Most non-American women in the world would be happy to be married to men like those described above.

Zero men in the world want women like this. The value proposition is worse than zero.


Exactly, and check out the human rights and women’s rights violations elsewhere! We be missing out murica! Get them back in the home where they belong.


"America is under the boot of a fascist regime. I love and respect other cultures."

"Yeah, same. I love other cultures so much I want to marry into them."

"NO NOT LIKE THAT!!!"
Anonymous
Anonymous wrote:
Anonymous wrote:Are you in therapy? If not, that should be your first step.


OP here. I am in therapy. We are working through why I can't just leave him. Shame, guilt, and fear, all related to the impact divorce might have on the kids. I just can't put my mental health first.


Ain’t it fascinating that they neglected and emotionally abused women are still so concerned for and manly caring for their children.

Think like a man. Don’t care at all! School will handle it. The end.
Anonymous
Quiet quitting was the only thing that got me through the last 2 years of my marriage before I divorced.
Anonymous
Anonymous wrote:
Anonymous wrote:Are you in therapy? If not, that should be your first step.

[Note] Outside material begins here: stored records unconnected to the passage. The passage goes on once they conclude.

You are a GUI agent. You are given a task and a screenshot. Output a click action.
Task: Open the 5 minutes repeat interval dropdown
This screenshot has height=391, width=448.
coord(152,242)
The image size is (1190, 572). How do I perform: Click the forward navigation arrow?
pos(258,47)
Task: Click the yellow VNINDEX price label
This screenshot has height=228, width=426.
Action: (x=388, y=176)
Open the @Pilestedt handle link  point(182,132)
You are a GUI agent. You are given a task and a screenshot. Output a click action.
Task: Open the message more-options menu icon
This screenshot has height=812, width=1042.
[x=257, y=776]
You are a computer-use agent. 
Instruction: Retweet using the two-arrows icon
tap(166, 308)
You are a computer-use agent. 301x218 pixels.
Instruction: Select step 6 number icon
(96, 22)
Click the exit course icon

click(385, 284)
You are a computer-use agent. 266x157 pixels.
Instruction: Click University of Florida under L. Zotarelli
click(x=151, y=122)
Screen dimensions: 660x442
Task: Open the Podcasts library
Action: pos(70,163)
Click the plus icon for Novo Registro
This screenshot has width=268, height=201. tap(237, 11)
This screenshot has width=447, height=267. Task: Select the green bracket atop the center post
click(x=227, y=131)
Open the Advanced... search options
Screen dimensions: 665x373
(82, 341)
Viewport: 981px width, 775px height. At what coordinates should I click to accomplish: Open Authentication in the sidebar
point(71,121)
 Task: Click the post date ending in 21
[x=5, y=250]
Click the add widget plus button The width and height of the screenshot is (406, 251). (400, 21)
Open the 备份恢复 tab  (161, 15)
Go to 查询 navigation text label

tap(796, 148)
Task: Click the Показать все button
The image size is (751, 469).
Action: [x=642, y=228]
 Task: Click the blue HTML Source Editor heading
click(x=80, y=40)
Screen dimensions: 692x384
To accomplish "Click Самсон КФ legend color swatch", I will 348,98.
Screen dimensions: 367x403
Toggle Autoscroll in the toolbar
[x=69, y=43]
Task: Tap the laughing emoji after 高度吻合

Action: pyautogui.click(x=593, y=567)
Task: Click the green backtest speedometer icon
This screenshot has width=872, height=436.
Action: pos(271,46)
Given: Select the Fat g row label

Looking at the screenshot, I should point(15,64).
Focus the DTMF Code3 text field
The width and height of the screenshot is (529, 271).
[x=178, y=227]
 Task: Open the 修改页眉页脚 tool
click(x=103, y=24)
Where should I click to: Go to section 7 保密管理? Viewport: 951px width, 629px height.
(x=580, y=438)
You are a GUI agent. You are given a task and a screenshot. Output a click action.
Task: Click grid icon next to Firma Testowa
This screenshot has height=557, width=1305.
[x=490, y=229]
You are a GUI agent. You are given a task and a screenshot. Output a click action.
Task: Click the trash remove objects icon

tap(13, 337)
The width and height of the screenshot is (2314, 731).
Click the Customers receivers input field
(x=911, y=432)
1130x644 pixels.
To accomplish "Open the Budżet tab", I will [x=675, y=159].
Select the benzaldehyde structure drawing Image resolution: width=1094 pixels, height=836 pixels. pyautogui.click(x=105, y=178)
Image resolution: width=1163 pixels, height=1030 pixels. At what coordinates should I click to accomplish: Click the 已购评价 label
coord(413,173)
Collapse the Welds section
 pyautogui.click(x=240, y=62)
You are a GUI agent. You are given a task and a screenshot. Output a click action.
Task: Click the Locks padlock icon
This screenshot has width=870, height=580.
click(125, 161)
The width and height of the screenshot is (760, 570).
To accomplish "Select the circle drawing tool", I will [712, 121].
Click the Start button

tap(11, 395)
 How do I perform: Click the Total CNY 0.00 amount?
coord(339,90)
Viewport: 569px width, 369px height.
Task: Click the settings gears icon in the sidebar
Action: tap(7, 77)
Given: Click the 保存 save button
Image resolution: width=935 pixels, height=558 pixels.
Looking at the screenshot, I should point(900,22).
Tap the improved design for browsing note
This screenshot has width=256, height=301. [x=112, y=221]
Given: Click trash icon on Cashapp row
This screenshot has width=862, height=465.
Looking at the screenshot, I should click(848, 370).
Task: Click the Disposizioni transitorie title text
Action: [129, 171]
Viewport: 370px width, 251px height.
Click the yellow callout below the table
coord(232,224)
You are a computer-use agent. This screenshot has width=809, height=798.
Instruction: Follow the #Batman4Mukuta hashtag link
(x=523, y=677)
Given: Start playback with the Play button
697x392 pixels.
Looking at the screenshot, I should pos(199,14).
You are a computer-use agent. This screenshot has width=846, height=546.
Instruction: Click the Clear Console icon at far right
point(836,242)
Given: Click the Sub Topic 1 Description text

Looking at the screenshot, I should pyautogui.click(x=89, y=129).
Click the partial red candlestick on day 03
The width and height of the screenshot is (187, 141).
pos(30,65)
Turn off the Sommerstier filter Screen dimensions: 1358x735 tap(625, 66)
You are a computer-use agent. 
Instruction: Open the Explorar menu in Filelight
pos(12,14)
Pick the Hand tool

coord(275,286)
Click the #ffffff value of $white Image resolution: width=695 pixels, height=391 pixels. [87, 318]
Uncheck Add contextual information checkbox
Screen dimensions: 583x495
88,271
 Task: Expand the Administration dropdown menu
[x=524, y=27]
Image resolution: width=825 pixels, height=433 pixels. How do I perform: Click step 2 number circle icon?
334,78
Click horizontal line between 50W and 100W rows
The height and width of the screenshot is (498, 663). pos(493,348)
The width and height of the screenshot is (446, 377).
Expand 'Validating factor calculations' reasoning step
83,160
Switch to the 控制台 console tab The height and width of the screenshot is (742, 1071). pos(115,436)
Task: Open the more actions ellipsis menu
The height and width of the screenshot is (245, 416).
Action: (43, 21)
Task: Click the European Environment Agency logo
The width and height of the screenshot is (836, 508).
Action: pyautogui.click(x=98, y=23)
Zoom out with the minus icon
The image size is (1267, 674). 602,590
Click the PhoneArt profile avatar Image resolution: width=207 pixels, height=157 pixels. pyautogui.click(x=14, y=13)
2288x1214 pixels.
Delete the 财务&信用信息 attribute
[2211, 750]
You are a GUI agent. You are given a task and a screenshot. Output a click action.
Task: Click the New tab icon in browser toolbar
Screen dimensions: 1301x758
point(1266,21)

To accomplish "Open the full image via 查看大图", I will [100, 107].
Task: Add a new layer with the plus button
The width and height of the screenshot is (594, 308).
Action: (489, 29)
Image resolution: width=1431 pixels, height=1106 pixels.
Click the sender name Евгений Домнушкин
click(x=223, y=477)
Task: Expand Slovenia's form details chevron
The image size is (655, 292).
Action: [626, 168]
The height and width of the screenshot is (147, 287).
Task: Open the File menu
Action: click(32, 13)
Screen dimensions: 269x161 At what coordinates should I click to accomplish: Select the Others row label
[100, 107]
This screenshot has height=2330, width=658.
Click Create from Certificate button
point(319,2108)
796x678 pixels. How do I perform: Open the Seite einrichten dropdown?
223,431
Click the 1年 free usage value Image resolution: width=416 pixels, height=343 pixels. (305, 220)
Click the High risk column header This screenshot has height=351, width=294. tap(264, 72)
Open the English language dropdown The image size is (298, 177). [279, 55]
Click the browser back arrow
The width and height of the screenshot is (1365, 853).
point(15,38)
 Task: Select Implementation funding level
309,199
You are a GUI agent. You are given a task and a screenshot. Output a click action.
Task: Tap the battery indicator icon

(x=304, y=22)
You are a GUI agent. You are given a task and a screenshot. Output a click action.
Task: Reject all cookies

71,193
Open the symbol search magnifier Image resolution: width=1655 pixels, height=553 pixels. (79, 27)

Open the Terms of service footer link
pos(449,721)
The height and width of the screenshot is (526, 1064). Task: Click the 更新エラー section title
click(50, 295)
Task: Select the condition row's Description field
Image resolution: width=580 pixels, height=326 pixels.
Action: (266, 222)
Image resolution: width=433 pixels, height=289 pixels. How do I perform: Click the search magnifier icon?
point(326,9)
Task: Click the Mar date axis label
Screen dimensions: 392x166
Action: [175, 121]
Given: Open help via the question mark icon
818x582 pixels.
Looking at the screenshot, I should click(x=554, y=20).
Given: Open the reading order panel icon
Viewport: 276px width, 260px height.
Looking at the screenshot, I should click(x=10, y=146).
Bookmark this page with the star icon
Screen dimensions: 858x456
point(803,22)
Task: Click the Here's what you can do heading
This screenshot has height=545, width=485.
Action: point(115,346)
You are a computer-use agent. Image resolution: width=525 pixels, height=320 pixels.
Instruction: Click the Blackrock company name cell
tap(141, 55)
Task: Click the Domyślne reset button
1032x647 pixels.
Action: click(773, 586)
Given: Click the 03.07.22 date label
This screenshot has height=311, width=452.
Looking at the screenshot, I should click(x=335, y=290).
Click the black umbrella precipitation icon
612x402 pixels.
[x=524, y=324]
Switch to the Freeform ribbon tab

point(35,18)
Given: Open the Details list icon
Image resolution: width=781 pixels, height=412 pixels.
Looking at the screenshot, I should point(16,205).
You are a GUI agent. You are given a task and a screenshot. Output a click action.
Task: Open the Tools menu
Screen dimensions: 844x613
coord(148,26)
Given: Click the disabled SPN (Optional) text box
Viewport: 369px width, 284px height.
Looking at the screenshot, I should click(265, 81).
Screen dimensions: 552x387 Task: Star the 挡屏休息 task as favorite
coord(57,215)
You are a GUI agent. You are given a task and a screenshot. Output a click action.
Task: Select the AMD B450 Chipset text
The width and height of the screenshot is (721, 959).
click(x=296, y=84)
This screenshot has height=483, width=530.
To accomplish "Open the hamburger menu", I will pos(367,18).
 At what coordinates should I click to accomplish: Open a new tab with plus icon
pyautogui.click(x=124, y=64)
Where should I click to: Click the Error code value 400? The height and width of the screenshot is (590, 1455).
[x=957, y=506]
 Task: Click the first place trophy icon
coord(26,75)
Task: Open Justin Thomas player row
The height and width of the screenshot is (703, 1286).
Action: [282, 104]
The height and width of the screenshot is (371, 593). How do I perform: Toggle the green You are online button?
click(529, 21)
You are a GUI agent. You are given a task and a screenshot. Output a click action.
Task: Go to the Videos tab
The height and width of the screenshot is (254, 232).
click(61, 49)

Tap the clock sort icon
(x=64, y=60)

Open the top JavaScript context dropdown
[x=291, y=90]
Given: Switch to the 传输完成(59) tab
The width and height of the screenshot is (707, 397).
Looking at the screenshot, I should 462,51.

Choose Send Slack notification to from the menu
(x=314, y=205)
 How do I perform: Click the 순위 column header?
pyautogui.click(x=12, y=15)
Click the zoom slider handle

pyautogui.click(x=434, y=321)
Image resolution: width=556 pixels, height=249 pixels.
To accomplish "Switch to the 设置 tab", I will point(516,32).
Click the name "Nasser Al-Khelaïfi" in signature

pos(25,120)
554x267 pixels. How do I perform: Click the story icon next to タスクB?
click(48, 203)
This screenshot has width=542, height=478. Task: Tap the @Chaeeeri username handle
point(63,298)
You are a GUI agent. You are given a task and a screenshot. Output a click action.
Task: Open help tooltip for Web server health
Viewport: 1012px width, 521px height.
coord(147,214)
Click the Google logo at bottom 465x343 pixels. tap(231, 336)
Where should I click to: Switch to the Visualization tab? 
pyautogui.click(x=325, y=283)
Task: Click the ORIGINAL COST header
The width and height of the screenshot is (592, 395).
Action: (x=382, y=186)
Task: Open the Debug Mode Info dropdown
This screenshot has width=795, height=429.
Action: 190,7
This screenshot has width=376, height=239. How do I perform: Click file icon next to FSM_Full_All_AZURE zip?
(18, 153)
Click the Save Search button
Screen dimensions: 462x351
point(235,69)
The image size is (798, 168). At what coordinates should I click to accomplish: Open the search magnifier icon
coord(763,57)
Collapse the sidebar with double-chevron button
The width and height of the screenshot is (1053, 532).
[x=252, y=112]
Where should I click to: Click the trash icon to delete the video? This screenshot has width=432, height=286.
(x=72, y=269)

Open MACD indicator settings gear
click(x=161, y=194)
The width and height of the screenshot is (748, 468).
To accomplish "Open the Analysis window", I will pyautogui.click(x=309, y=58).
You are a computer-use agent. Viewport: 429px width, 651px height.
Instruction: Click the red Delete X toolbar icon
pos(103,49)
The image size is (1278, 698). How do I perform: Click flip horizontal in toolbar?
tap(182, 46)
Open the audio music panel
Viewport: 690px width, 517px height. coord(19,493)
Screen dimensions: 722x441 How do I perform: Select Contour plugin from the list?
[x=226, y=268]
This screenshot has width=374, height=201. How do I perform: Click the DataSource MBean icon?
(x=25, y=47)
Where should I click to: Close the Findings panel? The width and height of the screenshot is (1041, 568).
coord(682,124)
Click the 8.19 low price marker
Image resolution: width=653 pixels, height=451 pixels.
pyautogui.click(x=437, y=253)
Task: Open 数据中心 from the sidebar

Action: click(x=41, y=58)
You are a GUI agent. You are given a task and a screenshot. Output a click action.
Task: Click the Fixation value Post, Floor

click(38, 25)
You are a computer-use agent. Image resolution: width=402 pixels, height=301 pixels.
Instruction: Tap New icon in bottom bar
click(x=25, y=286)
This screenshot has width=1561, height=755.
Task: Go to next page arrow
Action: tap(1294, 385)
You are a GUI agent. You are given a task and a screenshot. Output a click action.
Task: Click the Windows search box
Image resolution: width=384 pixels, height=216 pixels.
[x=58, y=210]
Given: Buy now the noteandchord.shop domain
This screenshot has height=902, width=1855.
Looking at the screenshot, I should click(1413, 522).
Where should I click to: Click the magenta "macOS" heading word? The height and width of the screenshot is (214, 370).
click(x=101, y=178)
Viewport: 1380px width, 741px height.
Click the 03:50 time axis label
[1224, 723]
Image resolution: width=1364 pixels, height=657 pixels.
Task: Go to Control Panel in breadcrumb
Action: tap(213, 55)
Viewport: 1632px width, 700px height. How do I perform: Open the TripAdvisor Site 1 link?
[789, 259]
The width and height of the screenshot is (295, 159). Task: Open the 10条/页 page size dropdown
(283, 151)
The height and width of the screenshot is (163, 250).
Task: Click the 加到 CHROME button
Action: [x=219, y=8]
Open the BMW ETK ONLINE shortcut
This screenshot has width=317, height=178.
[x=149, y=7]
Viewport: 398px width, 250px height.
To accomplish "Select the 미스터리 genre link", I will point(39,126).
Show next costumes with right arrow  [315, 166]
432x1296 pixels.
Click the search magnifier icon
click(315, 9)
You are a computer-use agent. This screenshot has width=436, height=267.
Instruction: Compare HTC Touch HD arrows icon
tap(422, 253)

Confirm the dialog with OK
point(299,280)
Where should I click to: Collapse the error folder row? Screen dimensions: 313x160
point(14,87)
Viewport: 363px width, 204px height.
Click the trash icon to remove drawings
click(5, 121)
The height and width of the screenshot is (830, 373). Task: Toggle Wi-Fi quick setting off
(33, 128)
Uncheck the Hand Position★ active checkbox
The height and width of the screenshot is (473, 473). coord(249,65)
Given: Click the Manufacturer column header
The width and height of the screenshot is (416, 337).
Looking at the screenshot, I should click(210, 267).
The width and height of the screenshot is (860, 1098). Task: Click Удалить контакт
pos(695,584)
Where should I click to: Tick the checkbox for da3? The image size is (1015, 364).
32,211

OP here. I am in therapy. We are working through why I can't just leave him. Shame, guilt, and fear, all related to the impact divorce might have on the kids. I just can't put my mental health first.


Because coparenting with a divorced selfish a-hole IS THE SAME as living with a negligent selfish a-hole, for you and the kids.
Anonymous
Tell him to take a five year assignment abroad. It’s the best for everyone
Anonymous
Anonymous wrote:
Anonymous wrote:
Anonymous wrote:
Anonymous wrote:
Anonymous wrote:Yes. I regret marriage and kids. My quality of life is soooo much lower.

I resent being the primary parent and still expected to work. He mansplains to me about finding a better job as if I could travel like he can.

He’s also unkind to me and says rude things.


Same. If I could do my life over again not a chance I'd marry.


I agree, if you are a woman there are so many other ways to have kids and a family with way more legal and financial protections!


Yeah, the results are in and fatherlessness is FANTASTIC for kids.


Most marriages with fathers are fatherlessness.

What are the results on planned fatherless?

30-40% of pregnancies are fatherless children right out of the gate.

Then if the married with children births, half of those opt out of anything fatherly.
Anonymous
Anonymous wrote:Thinking back, are there any red flags when you were dating? Lessons we could pass along to our sons and daughters.


Yes.

We met in professional school. He relied on the structure of professional school socializing for a life outside of studying. He wasn’t proactive socially and took advantage of the effort of others. Same in situations like study groups or cooperative projects. He was mild-mannered and nice so people didn’t question it, me included.

Big procrastinator about anything that wasn’t fun after we graduated but were still dating. There was always something work-related that took precedent but it was sort of ok because we were hustling to build our careers. He relied on a future provider image to cover the fact that he was a taker or just lazy in the present.

Kind of mean about money in a way that was confusing. Would spend generously on friends’ wedding presents, group trips, public gifts for family. But was nickel and dime-y about splitting expenses even when we had a difference in salaries or even if I had been more generous about a previous expense.

And this is embarrassing, but selfish in bed. I took it as assertive at first and thought I just needed to communicate my needs more or something. Or that we were still getting to know what we each needed. That selfishness was indicative of literally everything that happened later.